Stored items:

——

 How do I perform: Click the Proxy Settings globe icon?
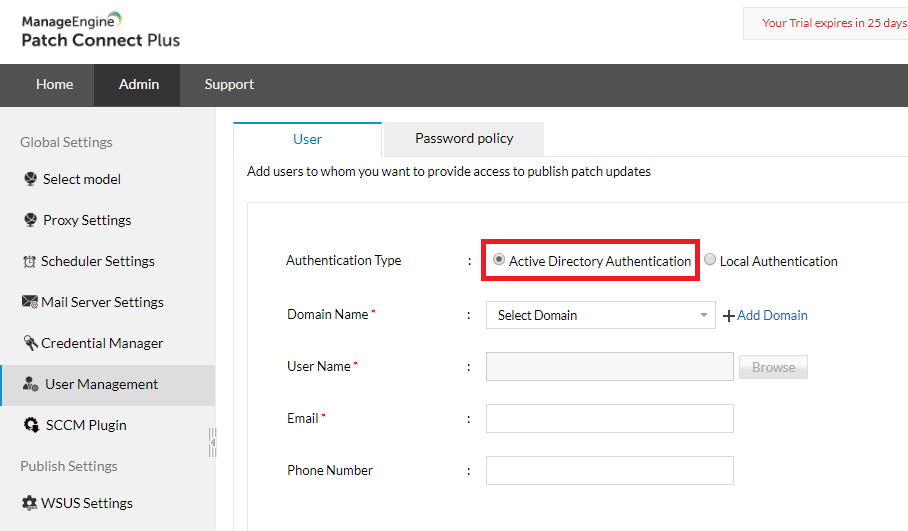30,221
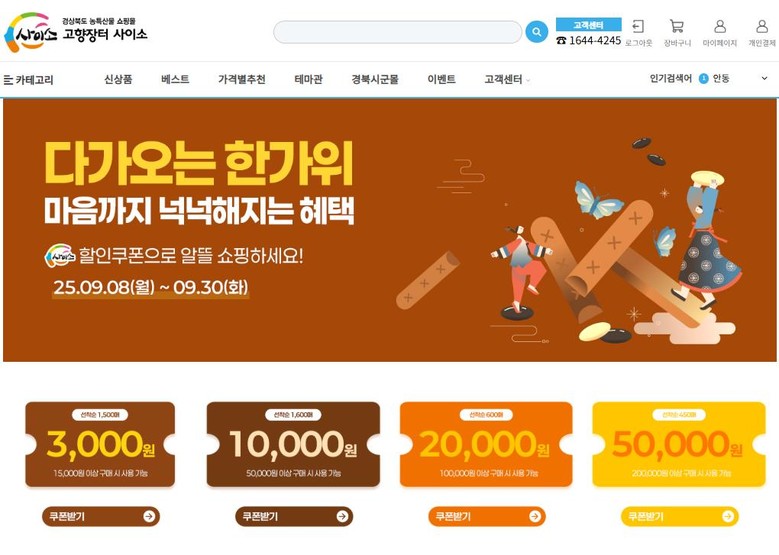The image size is (779, 555).
Task: Go to the 이벤트 menu
Action: pos(441,79)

——

TASK:
Could you return all the entries exactly as they appear, minus the pictures?

YOUR SOLUTION:
 How do I perform: Click the Proxy Settings globe icon?
30,221
The image size is (779, 555).
Task: Go to the 이벤트 menu
Action: pos(441,79)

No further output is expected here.